> _Record set_
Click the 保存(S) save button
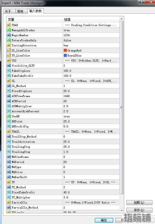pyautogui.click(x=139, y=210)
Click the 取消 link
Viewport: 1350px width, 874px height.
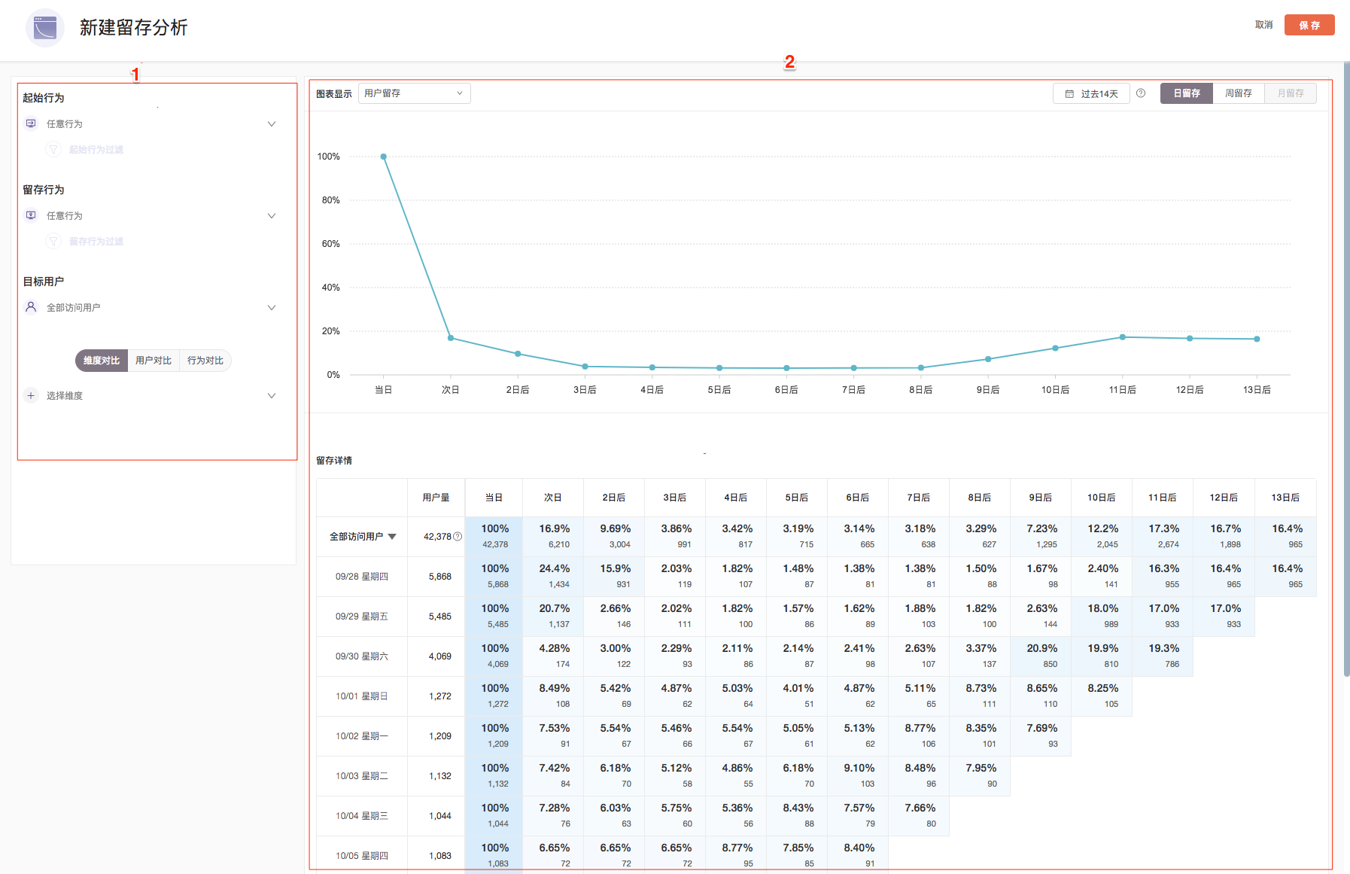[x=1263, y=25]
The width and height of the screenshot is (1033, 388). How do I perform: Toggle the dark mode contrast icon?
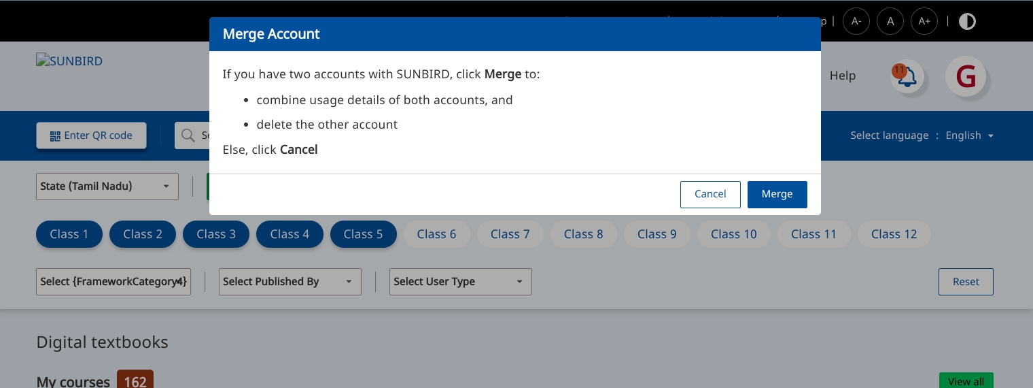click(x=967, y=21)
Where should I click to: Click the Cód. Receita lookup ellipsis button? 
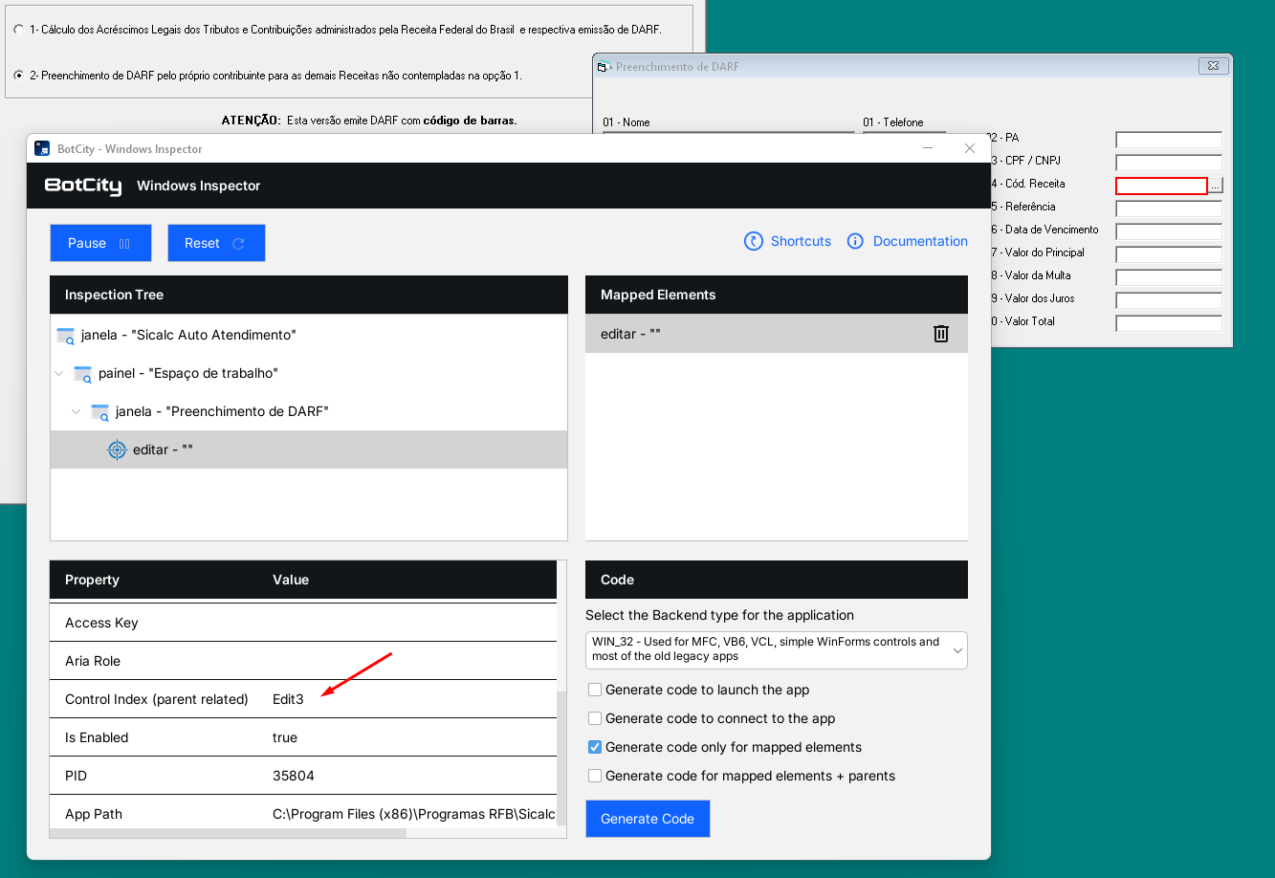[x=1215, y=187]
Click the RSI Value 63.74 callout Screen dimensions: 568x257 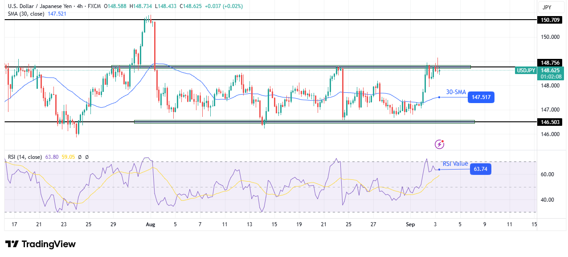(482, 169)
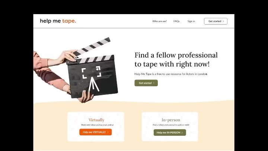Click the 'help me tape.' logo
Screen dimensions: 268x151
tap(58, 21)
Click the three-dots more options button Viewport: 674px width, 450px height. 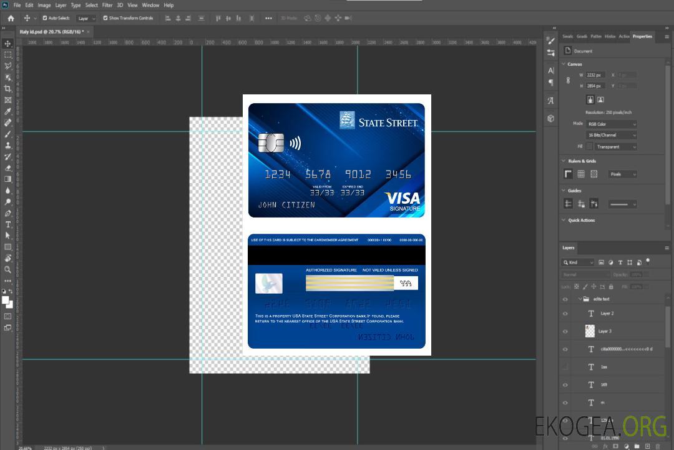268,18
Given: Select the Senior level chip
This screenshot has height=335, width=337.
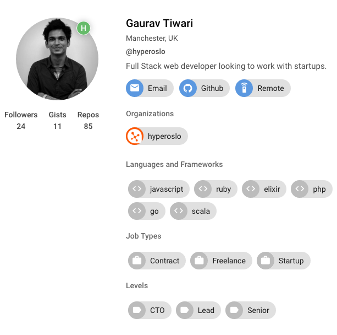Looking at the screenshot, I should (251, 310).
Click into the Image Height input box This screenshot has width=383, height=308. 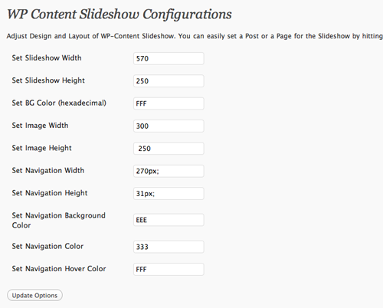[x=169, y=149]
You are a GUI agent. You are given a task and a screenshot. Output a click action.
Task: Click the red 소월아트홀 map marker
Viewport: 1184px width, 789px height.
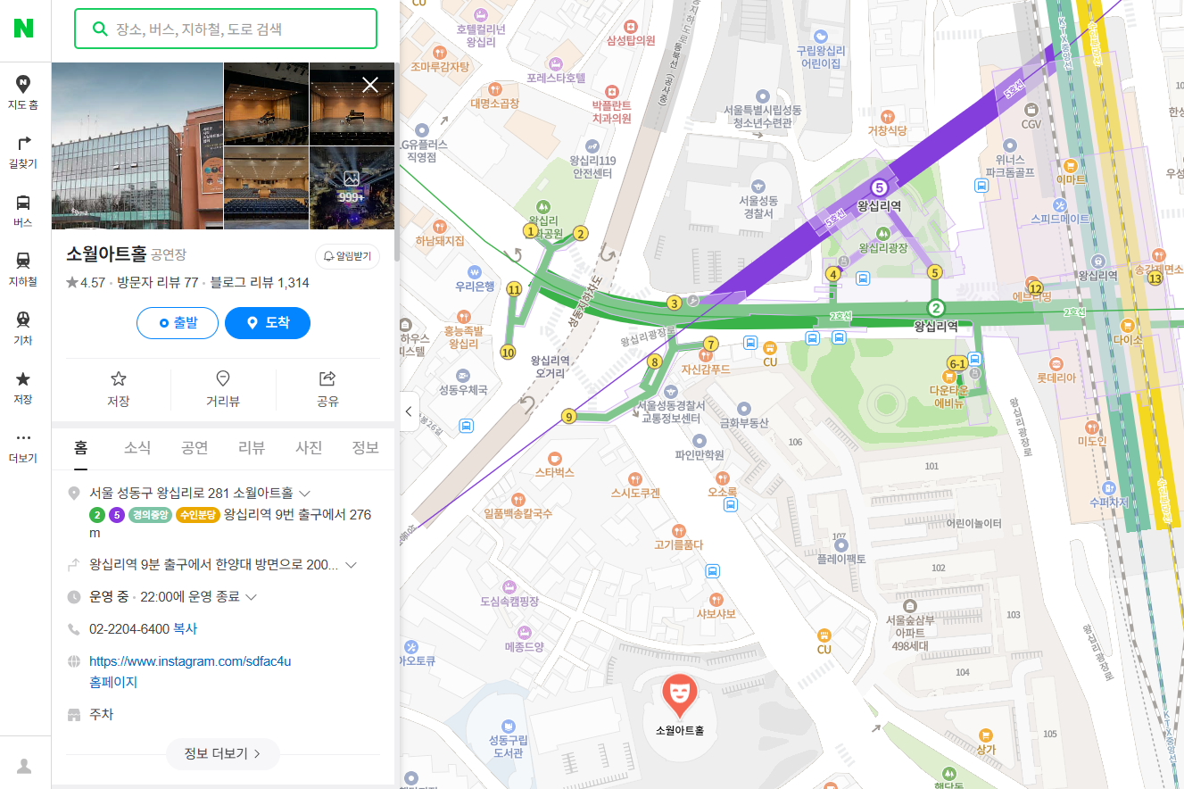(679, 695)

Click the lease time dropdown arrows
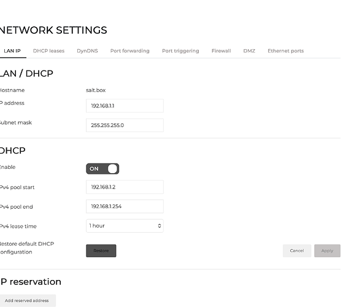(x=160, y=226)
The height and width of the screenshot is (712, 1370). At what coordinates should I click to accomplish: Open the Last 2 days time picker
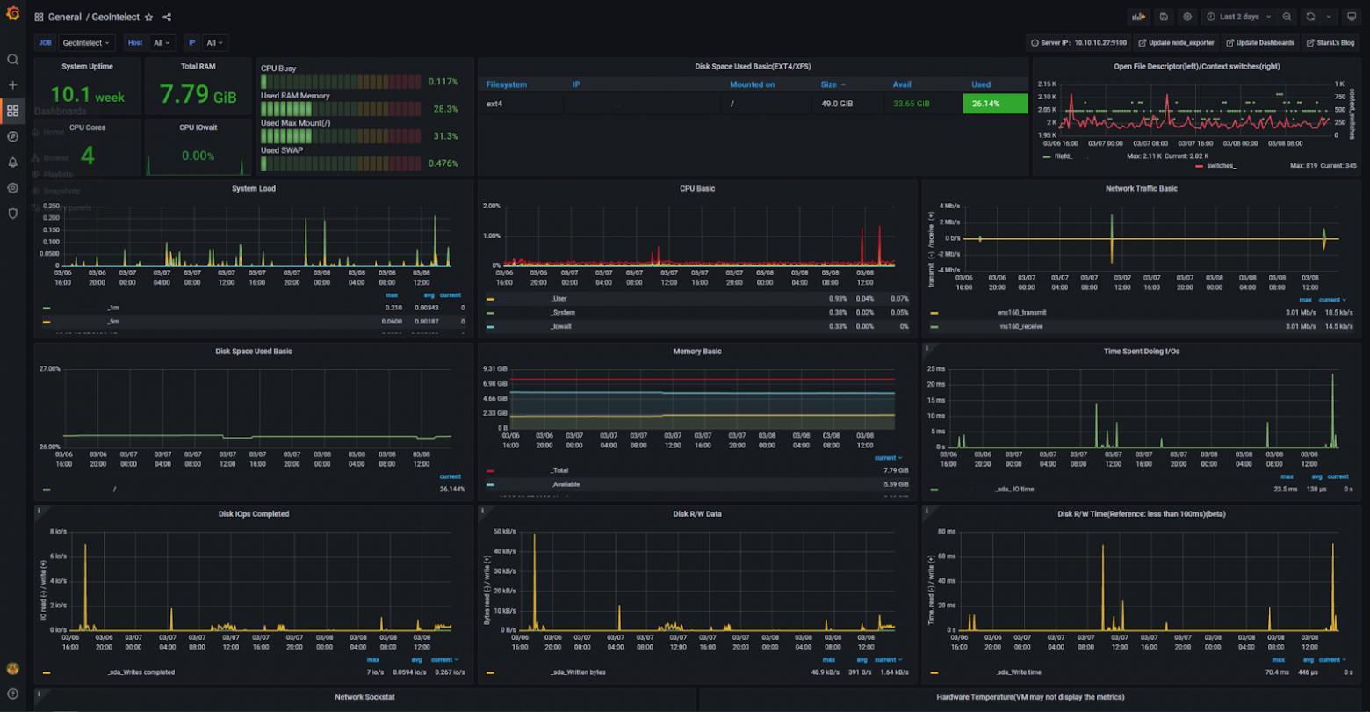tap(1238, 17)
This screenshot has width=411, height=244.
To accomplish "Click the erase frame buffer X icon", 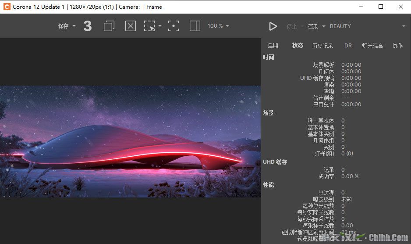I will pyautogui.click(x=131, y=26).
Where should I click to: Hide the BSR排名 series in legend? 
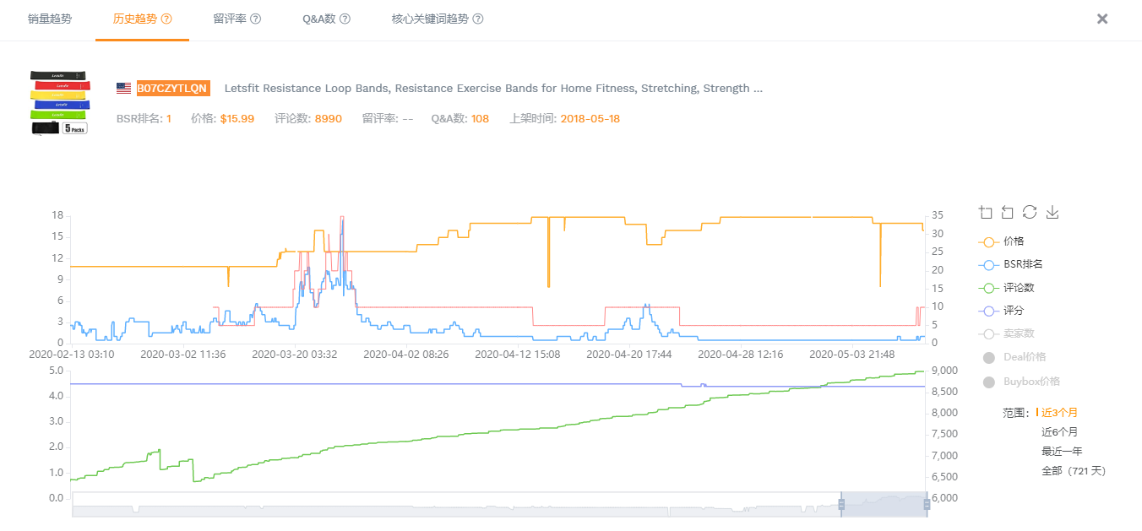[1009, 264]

> _Required work_
Where the line containing "Where should I click to: Hide" appears, begin writing out the lines exactly, and continue through the end of the material above, omitting pictures.

> _Result of this task_
Where should I click to: Hide the BSR排名 series in legend? 
[1009, 264]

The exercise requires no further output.